# YOUR TASK:
Reproduce the listing below word for word.

START DATASET RECORDS

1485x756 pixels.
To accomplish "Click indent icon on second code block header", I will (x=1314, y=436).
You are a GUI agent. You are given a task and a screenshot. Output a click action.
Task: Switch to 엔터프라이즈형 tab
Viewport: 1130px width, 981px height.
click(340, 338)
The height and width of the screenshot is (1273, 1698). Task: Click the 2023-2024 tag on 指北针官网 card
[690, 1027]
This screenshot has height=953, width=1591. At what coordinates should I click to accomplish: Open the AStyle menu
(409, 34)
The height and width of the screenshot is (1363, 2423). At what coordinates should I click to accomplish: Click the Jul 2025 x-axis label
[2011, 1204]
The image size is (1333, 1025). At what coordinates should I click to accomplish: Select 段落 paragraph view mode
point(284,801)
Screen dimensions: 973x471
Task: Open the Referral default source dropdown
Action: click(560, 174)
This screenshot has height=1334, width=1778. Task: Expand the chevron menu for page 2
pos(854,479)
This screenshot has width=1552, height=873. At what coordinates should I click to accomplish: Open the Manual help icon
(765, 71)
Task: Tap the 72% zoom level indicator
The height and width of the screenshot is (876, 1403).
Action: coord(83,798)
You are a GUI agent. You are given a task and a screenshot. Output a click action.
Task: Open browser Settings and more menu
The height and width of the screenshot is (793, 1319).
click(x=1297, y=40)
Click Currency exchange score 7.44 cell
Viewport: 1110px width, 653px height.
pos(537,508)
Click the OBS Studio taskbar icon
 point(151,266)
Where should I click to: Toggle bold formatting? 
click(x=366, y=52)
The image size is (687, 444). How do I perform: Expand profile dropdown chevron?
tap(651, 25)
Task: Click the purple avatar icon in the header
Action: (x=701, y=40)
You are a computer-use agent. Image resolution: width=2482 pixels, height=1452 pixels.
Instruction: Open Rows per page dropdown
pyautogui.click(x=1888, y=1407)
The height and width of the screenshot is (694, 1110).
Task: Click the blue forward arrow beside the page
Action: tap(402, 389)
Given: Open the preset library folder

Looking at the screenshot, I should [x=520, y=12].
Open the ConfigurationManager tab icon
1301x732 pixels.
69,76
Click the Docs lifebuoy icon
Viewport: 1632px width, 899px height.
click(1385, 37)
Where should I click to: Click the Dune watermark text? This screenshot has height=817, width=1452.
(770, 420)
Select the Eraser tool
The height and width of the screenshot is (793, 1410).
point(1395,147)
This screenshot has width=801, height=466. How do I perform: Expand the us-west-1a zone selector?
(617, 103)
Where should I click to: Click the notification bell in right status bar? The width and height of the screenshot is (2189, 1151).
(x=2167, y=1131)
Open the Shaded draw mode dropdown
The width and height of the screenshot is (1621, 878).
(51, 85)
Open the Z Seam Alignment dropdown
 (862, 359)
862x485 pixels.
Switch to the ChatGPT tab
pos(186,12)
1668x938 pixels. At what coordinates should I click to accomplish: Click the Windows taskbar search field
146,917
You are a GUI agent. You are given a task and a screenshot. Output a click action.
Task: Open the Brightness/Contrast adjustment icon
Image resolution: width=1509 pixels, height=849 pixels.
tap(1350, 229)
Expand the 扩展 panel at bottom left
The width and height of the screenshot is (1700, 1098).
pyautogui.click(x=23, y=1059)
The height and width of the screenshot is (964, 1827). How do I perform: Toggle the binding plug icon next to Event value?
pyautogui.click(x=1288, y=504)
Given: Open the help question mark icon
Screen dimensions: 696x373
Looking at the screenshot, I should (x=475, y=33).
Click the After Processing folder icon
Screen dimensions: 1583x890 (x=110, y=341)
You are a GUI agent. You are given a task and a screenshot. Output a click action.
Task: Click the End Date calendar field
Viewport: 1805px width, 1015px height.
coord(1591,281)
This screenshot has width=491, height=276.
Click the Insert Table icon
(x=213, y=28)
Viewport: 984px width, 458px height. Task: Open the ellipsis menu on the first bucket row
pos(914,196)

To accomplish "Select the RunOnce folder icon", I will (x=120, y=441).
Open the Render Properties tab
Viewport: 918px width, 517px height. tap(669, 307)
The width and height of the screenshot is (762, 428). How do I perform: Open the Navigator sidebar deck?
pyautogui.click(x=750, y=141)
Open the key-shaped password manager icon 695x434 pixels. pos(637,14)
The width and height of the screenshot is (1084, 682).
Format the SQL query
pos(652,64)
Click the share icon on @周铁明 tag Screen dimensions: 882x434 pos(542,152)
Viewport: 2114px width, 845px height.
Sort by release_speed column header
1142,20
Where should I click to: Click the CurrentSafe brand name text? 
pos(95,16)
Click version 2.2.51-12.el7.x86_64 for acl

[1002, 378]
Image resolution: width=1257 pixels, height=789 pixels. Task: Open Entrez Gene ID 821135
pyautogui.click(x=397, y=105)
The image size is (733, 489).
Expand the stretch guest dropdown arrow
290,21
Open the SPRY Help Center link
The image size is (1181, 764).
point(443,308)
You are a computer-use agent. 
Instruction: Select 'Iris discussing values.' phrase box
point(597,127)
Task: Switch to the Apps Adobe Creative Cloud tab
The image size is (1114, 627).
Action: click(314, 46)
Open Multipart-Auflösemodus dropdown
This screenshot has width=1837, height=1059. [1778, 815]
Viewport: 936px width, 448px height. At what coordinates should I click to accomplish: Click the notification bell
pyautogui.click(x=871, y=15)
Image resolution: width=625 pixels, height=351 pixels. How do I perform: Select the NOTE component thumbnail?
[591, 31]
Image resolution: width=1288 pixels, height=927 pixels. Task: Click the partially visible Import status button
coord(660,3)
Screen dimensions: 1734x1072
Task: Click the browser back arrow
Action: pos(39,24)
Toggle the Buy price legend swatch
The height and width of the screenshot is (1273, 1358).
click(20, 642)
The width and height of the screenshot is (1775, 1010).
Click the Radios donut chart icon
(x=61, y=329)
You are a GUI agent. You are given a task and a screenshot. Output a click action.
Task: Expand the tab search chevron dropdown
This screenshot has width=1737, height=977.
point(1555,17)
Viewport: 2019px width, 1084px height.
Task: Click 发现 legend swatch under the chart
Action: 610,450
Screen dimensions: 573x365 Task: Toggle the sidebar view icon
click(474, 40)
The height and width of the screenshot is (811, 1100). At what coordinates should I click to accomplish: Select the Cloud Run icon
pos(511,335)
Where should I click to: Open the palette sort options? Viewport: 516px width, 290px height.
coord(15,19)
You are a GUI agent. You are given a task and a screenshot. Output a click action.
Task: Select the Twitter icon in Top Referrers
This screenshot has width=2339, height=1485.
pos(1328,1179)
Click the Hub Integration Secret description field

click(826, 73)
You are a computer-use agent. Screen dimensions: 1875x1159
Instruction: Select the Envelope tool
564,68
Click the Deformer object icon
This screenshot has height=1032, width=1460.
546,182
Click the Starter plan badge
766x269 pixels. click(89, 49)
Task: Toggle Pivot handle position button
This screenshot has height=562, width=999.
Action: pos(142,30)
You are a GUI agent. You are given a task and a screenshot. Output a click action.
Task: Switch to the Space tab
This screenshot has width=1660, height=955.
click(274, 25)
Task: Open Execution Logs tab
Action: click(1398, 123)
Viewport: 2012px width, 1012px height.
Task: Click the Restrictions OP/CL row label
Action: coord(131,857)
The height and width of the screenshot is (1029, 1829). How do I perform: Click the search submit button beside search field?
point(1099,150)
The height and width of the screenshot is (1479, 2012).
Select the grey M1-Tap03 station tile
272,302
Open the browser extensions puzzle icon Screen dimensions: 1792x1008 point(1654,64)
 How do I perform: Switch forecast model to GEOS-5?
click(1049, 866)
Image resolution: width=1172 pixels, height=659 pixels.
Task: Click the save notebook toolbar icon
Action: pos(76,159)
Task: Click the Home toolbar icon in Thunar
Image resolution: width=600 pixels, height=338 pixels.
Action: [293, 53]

END DATASET RECORDS

# YOUR SOLUTION:
1485x756 pixels.
To accomplish "Click indent icon on second code block header", I will (x=1314, y=436).
You are a GUI agent. You are given a task and a screenshot. Output a click action.
Task: Switch to 엔터프라이즈형 tab
Viewport: 1130px width, 981px height.
click(340, 338)
The height and width of the screenshot is (1273, 1698). Task: Click the 2023-2024 tag on 指北针官网 card
[690, 1027]
This screenshot has height=953, width=1591. At what coordinates should I click to accomplish: Open the AStyle menu
(409, 34)
The height and width of the screenshot is (1363, 2423). At what coordinates should I click to accomplish: Click the Jul 2025 x-axis label
[2011, 1204]
The image size is (1333, 1025). At what coordinates should I click to accomplish: Select 段落 paragraph view mode
point(284,801)
Screen dimensions: 973x471
Task: Open the Referral default source dropdown
Action: click(560, 174)
This screenshot has height=1334, width=1778. Task: Expand the chevron menu for page 2
pos(854,479)
This screenshot has width=1552, height=873. At what coordinates should I click to accomplish: Open the Manual help icon
(765, 71)
Task: Tap the 72% zoom level indicator
The height and width of the screenshot is (876, 1403).
Action: coord(83,798)
You are a GUI agent. You are given a task and a screenshot. Output a click action.
Task: Open browser Settings and more menu
The height and width of the screenshot is (793, 1319).
click(x=1297, y=40)
Click Currency exchange score 7.44 cell
Viewport: 1110px width, 653px height.
pos(537,508)
Click the OBS Studio taskbar icon
 point(151,266)
Where should I click to: Toggle bold formatting? 
click(x=366, y=52)
The image size is (687, 444). How do I perform: Expand profile dropdown chevron?
tap(651, 25)
Task: Click the purple avatar icon in the header
Action: (x=701, y=40)
You are a computer-use agent. Image resolution: width=2482 pixels, height=1452 pixels.
Instruction: Open Rows per page dropdown
pyautogui.click(x=1888, y=1407)
The height and width of the screenshot is (694, 1110).
Task: Click the blue forward arrow beside the page
Action: tap(402, 389)
Given: Open the preset library folder

Looking at the screenshot, I should [x=520, y=12].
Open the ConfigurationManager tab icon
1301x732 pixels.
69,76
Click the Docs lifebuoy icon
Viewport: 1632px width, 899px height.
click(1385, 37)
Where should I click to: Click the Dune watermark text? This screenshot has height=817, width=1452.
(770, 420)
Select the Eraser tool
The height and width of the screenshot is (793, 1410).
point(1395,147)
This screenshot has width=801, height=466. How do I perform: Expand the us-west-1a zone selector?
(617, 103)
Where should I click to: Click the notification bell in right status bar? The width and height of the screenshot is (2189, 1151).
(x=2167, y=1131)
Open the Shaded draw mode dropdown
The width and height of the screenshot is (1621, 878).
(51, 85)
Open the Z Seam Alignment dropdown
 (862, 359)
862x485 pixels.
Switch to the ChatGPT tab
pos(186,12)
1668x938 pixels. At what coordinates should I click to accomplish: Click the Windows taskbar search field
146,917
You are a GUI agent. You are given a task and a screenshot. Output a click action.
Task: Open the Brightness/Contrast adjustment icon
Image resolution: width=1509 pixels, height=849 pixels.
tap(1350, 229)
Expand the 扩展 panel at bottom left
The width and height of the screenshot is (1700, 1098).
pyautogui.click(x=23, y=1059)
The height and width of the screenshot is (964, 1827). How do I perform: Toggle the binding plug icon next to Event value?
pyautogui.click(x=1288, y=504)
Given: Open the help question mark icon
Screen dimensions: 696x373
Looking at the screenshot, I should (x=475, y=33).
Click the After Processing folder icon
Screen dimensions: 1583x890 (x=110, y=341)
You are a GUI agent. You are given a task and a screenshot. Output a click action.
Task: Click the End Date calendar field
Viewport: 1805px width, 1015px height.
coord(1591,281)
This screenshot has width=491, height=276.
Click the Insert Table icon
(x=213, y=28)
Viewport: 984px width, 458px height. Task: Open the ellipsis menu on the first bucket row
pos(914,196)

To accomplish "Select the RunOnce folder icon", I will (x=120, y=441).
Open the Render Properties tab
Viewport: 918px width, 517px height. tap(669, 307)
The width and height of the screenshot is (762, 428). How do I perform: Open the Navigator sidebar deck?
pyautogui.click(x=750, y=141)
Open the key-shaped password manager icon 695x434 pixels. pos(637,14)
The width and height of the screenshot is (1084, 682).
Format the SQL query
pos(652,64)
Click the share icon on @周铁明 tag Screen dimensions: 882x434 pos(542,152)
Viewport: 2114px width, 845px height.
Sort by release_speed column header
1142,20
Where should I click to: Click the CurrentSafe brand name text? 
pos(95,16)
Click version 2.2.51-12.el7.x86_64 for acl

[1002, 378]
Image resolution: width=1257 pixels, height=789 pixels. Task: Open Entrez Gene ID 821135
pyautogui.click(x=397, y=105)
The image size is (733, 489).
Expand the stretch guest dropdown arrow
290,21
Open the SPRY Help Center link
The image size is (1181, 764).
point(443,308)
You are a computer-use agent. 
Instruction: Select 'Iris discussing values.' phrase box
point(597,127)
Task: Switch to the Apps Adobe Creative Cloud tab
The image size is (1114, 627).
Action: click(314, 46)
Open Multipart-Auflösemodus dropdown
This screenshot has width=1837, height=1059. [1778, 815]
Viewport: 936px width, 448px height. At what coordinates should I click to accomplish: Click the notification bell
pyautogui.click(x=871, y=15)
Image resolution: width=625 pixels, height=351 pixels. How do I perform: Select the NOTE component thumbnail?
[591, 31]
Image resolution: width=1288 pixels, height=927 pixels. Task: Click the partially visible Import status button
coord(660,3)
Screen dimensions: 1734x1072
Task: Click the browser back arrow
Action: pos(39,24)
Toggle the Buy price legend swatch
The height and width of the screenshot is (1273, 1358).
click(20, 642)
The width and height of the screenshot is (1775, 1010).
Click the Radios donut chart icon
(x=61, y=329)
You are a GUI agent. You are given a task and a screenshot. Output a click action.
Task: Expand the tab search chevron dropdown
This screenshot has width=1737, height=977.
point(1555,17)
Viewport: 2019px width, 1084px height.
Task: Click 发现 legend swatch under the chart
Action: 610,450
Screen dimensions: 573x365 Task: Toggle the sidebar view icon
click(474, 40)
The height and width of the screenshot is (811, 1100). At what coordinates should I click to accomplish: Select the Cloud Run icon
pos(511,335)
Where should I click to: Open the palette sort options? Viewport: 516px width, 290px height.
coord(15,19)
You are a GUI agent. You are given a task and a screenshot. Output a click action.
Task: Select the Twitter icon in Top Referrers
This screenshot has width=2339, height=1485.
pos(1328,1179)
Click the Hub Integration Secret description field

click(826, 73)
You are a computer-use agent. Screen dimensions: 1875x1159
Instruction: Select the Envelope tool
564,68
Click the Deformer object icon
This screenshot has height=1032, width=1460.
546,182
Click the Starter plan badge
766x269 pixels. click(89, 49)
Task: Toggle Pivot handle position button
This screenshot has height=562, width=999.
Action: pos(142,30)
You are a GUI agent. You are given a task and a screenshot. Output a click action.
Task: Switch to the Space tab
This screenshot has width=1660, height=955.
click(274, 25)
Task: Open Execution Logs tab
Action: click(1398, 123)
Viewport: 2012px width, 1012px height.
Task: Click the Restrictions OP/CL row label
Action: coord(131,857)
The height and width of the screenshot is (1029, 1829). How do I perform: Click the search submit button beside search field?
point(1099,150)
The height and width of the screenshot is (1479, 2012).
Select the grey M1-Tap03 station tile
272,302
Open the browser extensions puzzle icon Screen dimensions: 1792x1008 point(1654,64)
 How do I perform: Switch forecast model to GEOS-5?
click(1049, 866)
Image resolution: width=1172 pixels, height=659 pixels.
Task: Click the save notebook toolbar icon
Action: pos(76,159)
Task: Click the Home toolbar icon in Thunar
Image resolution: width=600 pixels, height=338 pixels.
Action: [293, 53]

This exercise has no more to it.